If you grew up watching The Jetsons like me, don't you feel cheated a little?
For a good portion of my childhood, I fully expected that once I became an adult, I would live in a house in the sky, drive a flying car, get around on moving sidewalks, and own a sassy robot maid that did my every bidding.
Well, thus far the future seems woefully lacking in sassy robot maids. There isn't a moving sidewalk in sight. And, apart from that one time I took a backroads hill in the country a little too fast, my car hasn't had much flight time whatsoever. I hate to say it, but the future's kind of a rip-off.
I guess The Jetsons got a FEW things right. We do have video phones, smart watches, and flatscreen TVs. Siri isn't especially sassy, but she WILL answer questions, give me directions, and tell me lousy jokes. There was a time when the internet probably sounded every bit as far-fetched and futuristic as flying cars, and now I feel like I'm in mortal danger of being cut adrift from society anytime I leave the house without a smartphone in my pocket. In a lot of ways, we ARE every bit as future-cool as The Jetsons.
But this week, I took future-cool up a notch at Casa Del Shane.
If you happened to read last week's column, you know I had a bit of an issue recently wherein my basement decided to temporarily identify as a swimming pool. With the whole basement torn up and drying out, it was the perfect opportunity for an appliance upgrade.
My old washer and dryer came with the house, and I've never been a big fan. I honestly don't think they were too great when they were spanky new, let alone a couple decades old. The washer's spin cycle made the whole unit convulse up and down like it was at a Ramones gig at CBGBs circa 1979. It was about as loud as a Ramones gig, too. The dryer seemed more concerned with slowly turning all my clothes into lint than it did cleaning them. As long as I had everything disconnected and the basement torn apart, I figured I might as well use the opportunity to step up my laundry game.
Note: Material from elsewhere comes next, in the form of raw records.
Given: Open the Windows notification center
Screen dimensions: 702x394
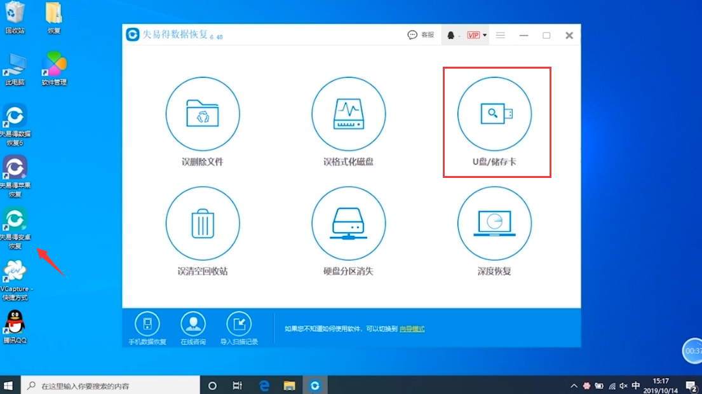Looking at the screenshot, I should pos(692,385).
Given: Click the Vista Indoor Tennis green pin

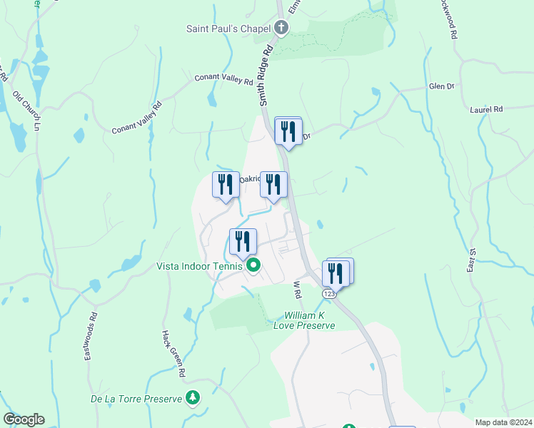Looking at the screenshot, I should coord(253,265).
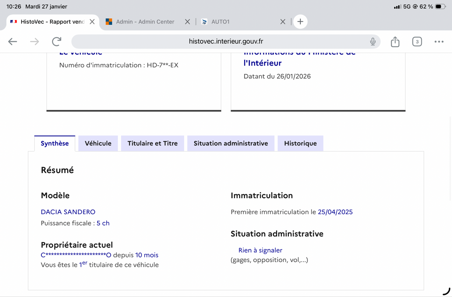Reload the HistoVec page
452x297 pixels.
coord(57,41)
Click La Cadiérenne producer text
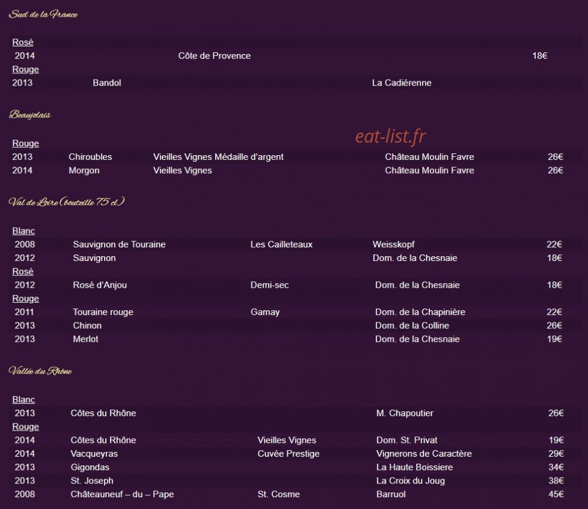 coord(401,83)
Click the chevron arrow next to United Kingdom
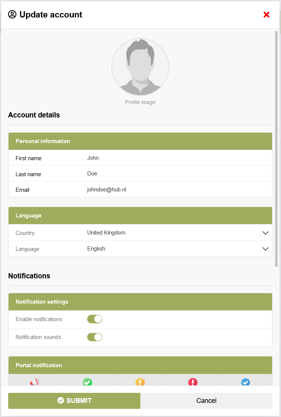This screenshot has width=281, height=417. [265, 233]
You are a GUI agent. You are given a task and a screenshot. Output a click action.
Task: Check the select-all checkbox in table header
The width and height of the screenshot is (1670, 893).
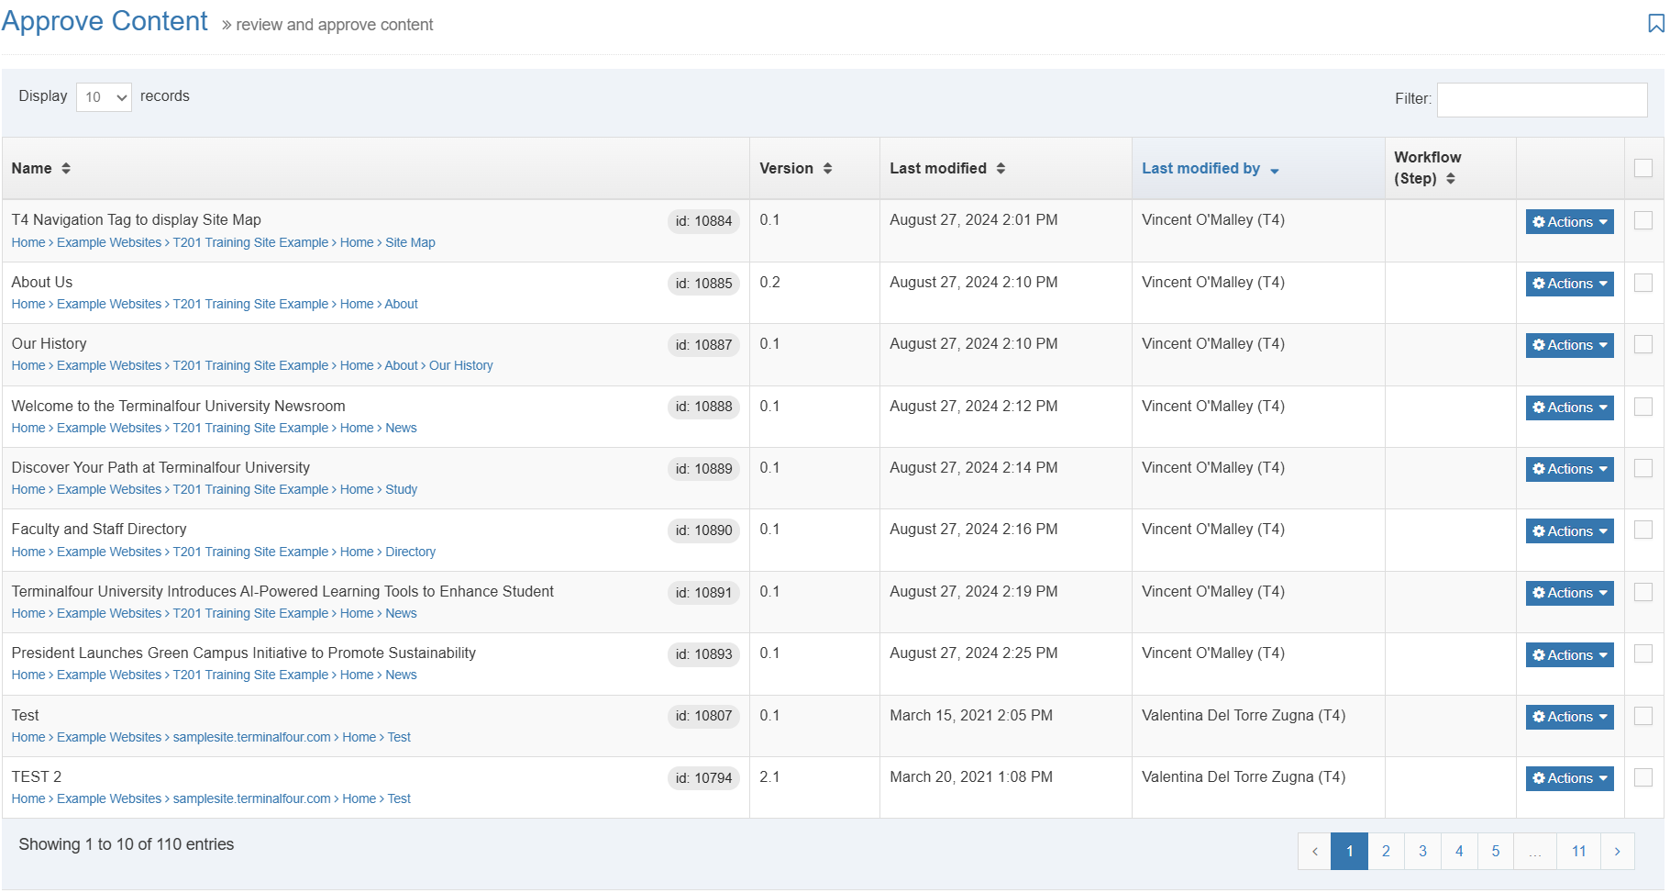click(1643, 168)
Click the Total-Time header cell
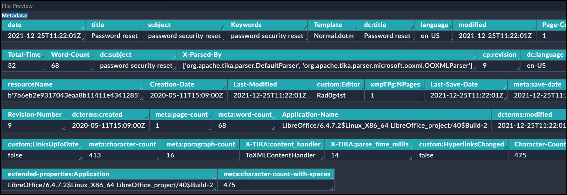 24,55
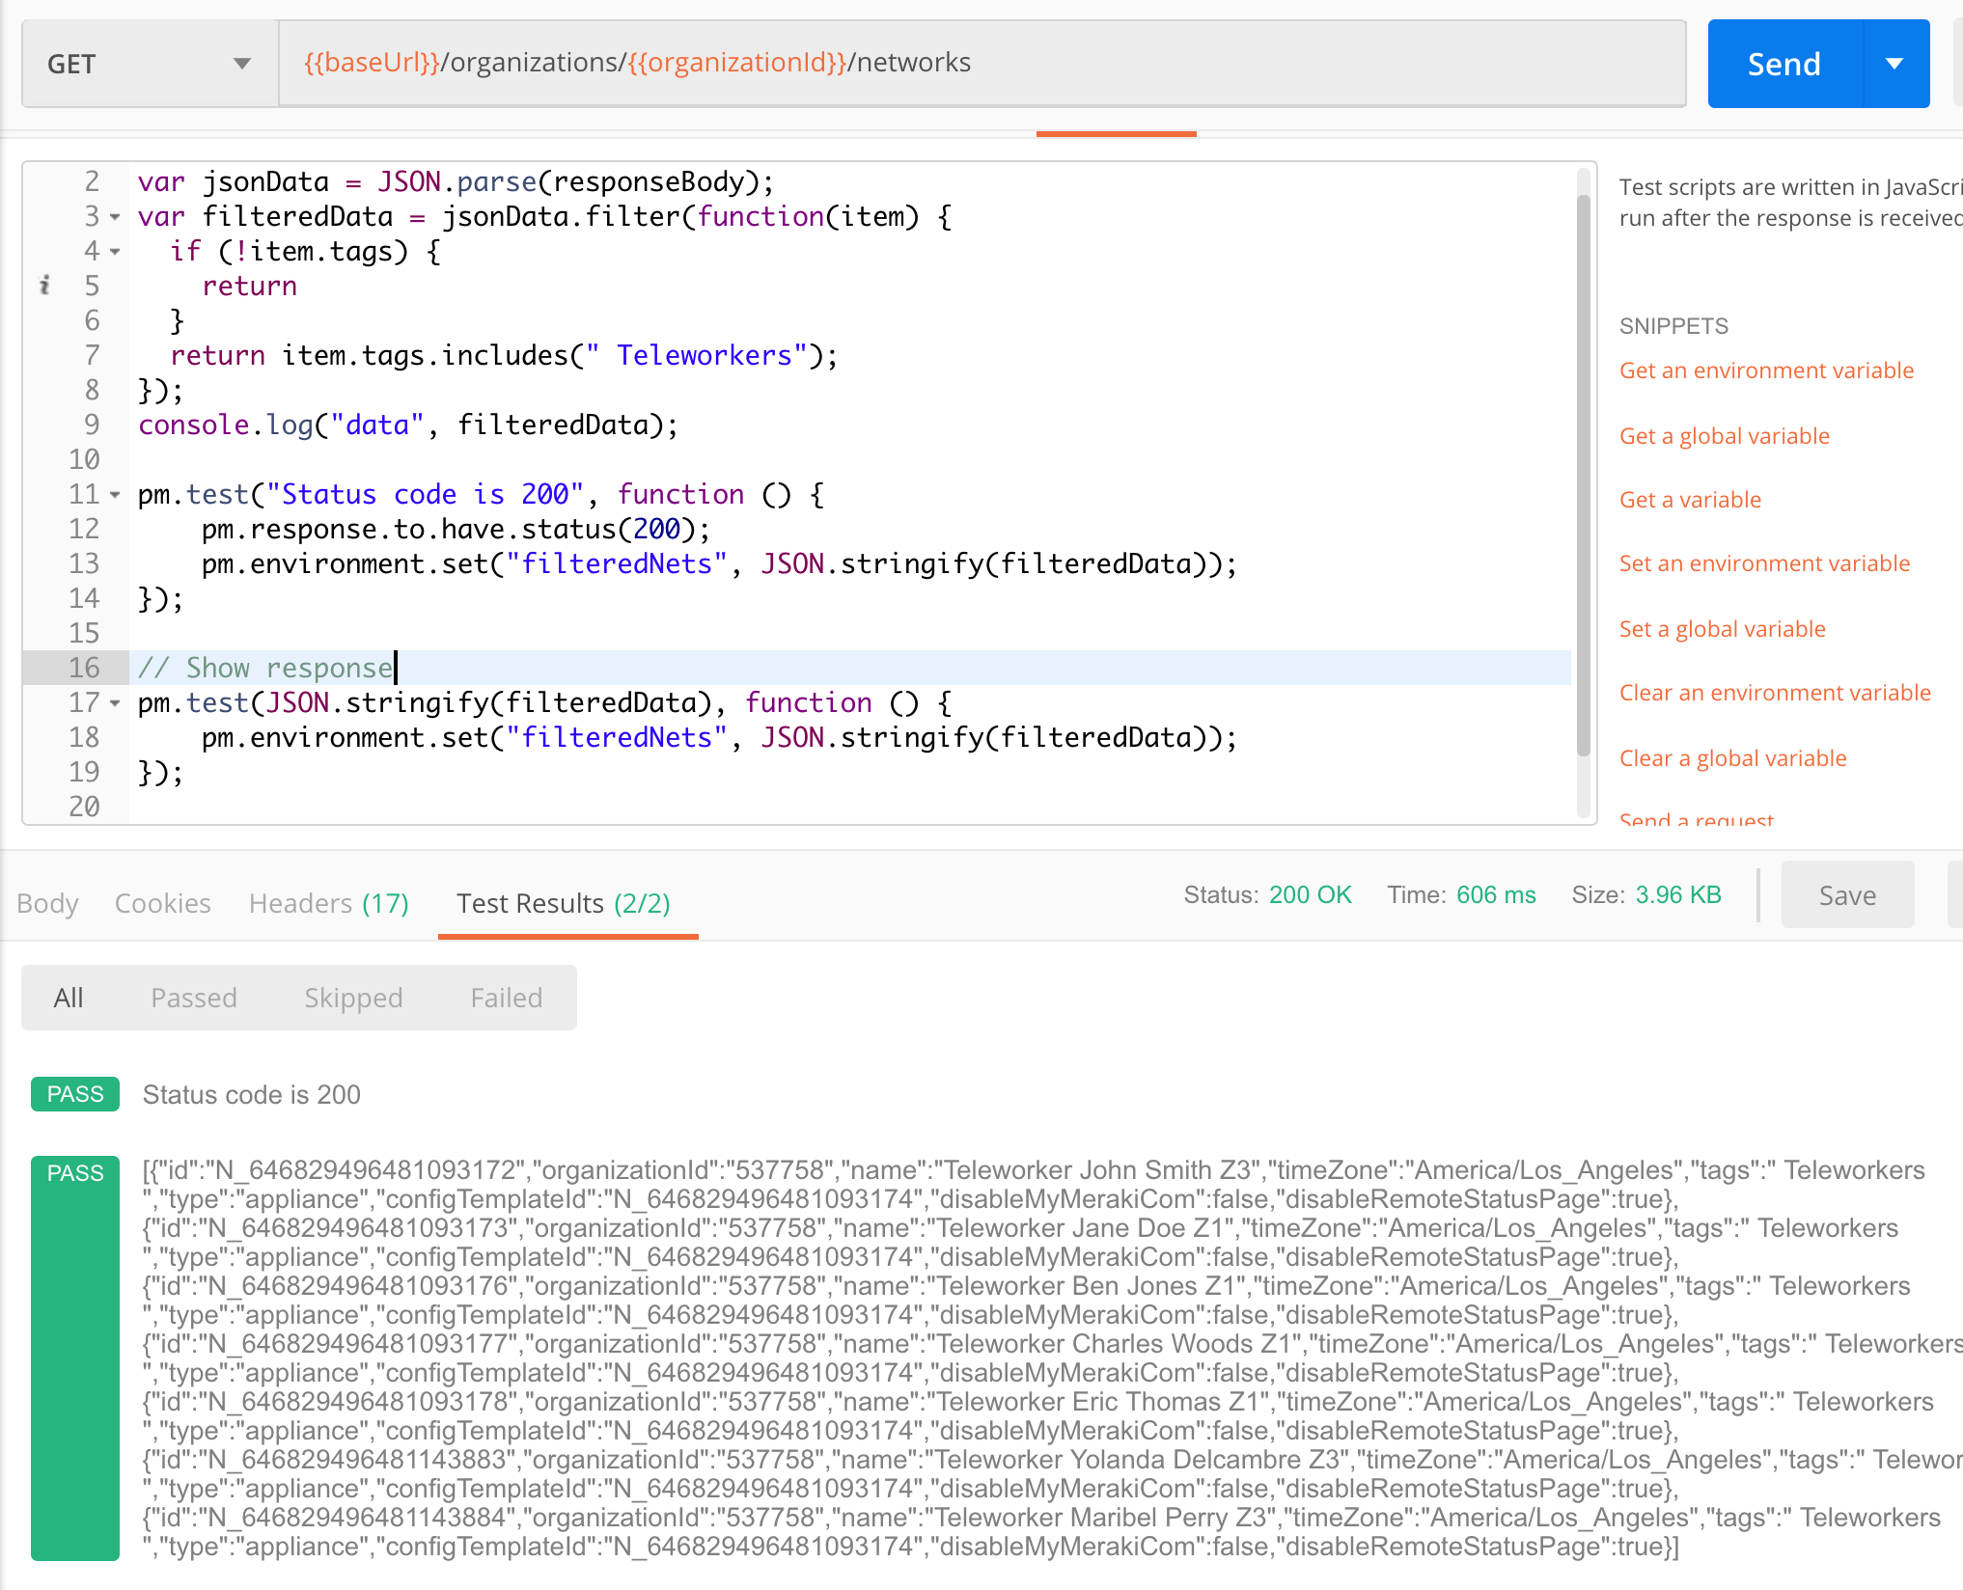Filter test results by Passed
The width and height of the screenshot is (1963, 1590).
pyautogui.click(x=193, y=998)
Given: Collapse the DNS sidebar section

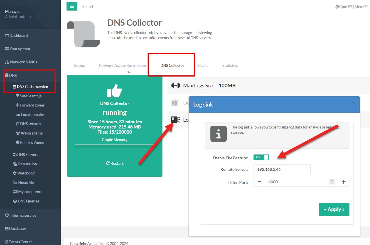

I am now Future Laundry Awesome Shane Guy. I've had my new washer & dryer for three days now, and I'm still basking in this strange novelty feeling where, for the first time in my life, I actually WANT to do laundry. I'm guessing this sensation will pass in about two hours.
This is perfect timing, because two hours is also roughly the length of time it takes to wash one load of whites in the new washer, which is why I'm very confused. I kind of assumed that a high-tech, high-efficiency washer of the future would mean that your clothes cleaned in record time. My old funky washer would clean a load of clothes in roughly 25 minutes and then the dryer would take roughly an hour to beat them into submission.
These new futuro machines are the exact opposite. It only takes my new dryer about a half hour to fully dry a load of clothes, but that's because the washer has spent the past hour-and-a-half whirling them into oblivion. The load of whites I just did seriously had a 20-minute spin cycle. I would think that after five or ten minutes of spinning, you'd exhaust the limits of physics when it comes to spinning away water molecules, but I am clearly no laundry scientist (as exemplified by the little specks on many of my t-shirts from the day I learned the hard lesson of why you SHOULDN'T just toss a dishrag in the laundry that you just used to clean your counter with a Clorox spray.
It turns out "high efficiency" doesn't mean "I get things done fast." Instead, it must mean "I get things done with very little water." In my inaugural load, I was surprised to see the washer only fill up about a third of the way before it started making my clothes do the Harlem Shake. At first, I thought it was broken. Then I discovered that's "high efficiency" - it cleans your clothes in WAY less water, but it takes twice as long because it needs to shimmy all your clothes down into the small tidepool of water it's working with. I'm going to save quite a bit on my next water bill, which is great, because I'll need it for the power bill increase from running my washer for twice as long.
It took a while, but I did eventually discover the future technologies at play in this washer/dryer unit. Growing up, whenever our family dryer would finish a cycle, it made an alert that sounded like a sad clown honking an air horn. When my old dryer here finished a load, it had the unlimited gall to simply shut off without issuing ANY kind of alert. My NEW dryer, however, plays a spirited one-minute-long electronic fanfare of beeps and boops that sounds like Kraftwerk covering a sea shanty. Clearly, this was well worth emptying my savings for.
So here's to you, new washer and dryer. At the end of the day, they clean my clothes pretty well and they're about eleventy times quieter than their predecessors. They might not be flying cars, but I still feel like I'm living just a little farther in the future than I was last week. I still don't have a sassy maid, but I DO now have a dryer that just sent me a text message because it talked to my washer, found out it's washing a load of delicates, and is wondering if it needs to set itself to "tumble dry low." If that's not the future, I dunno what is.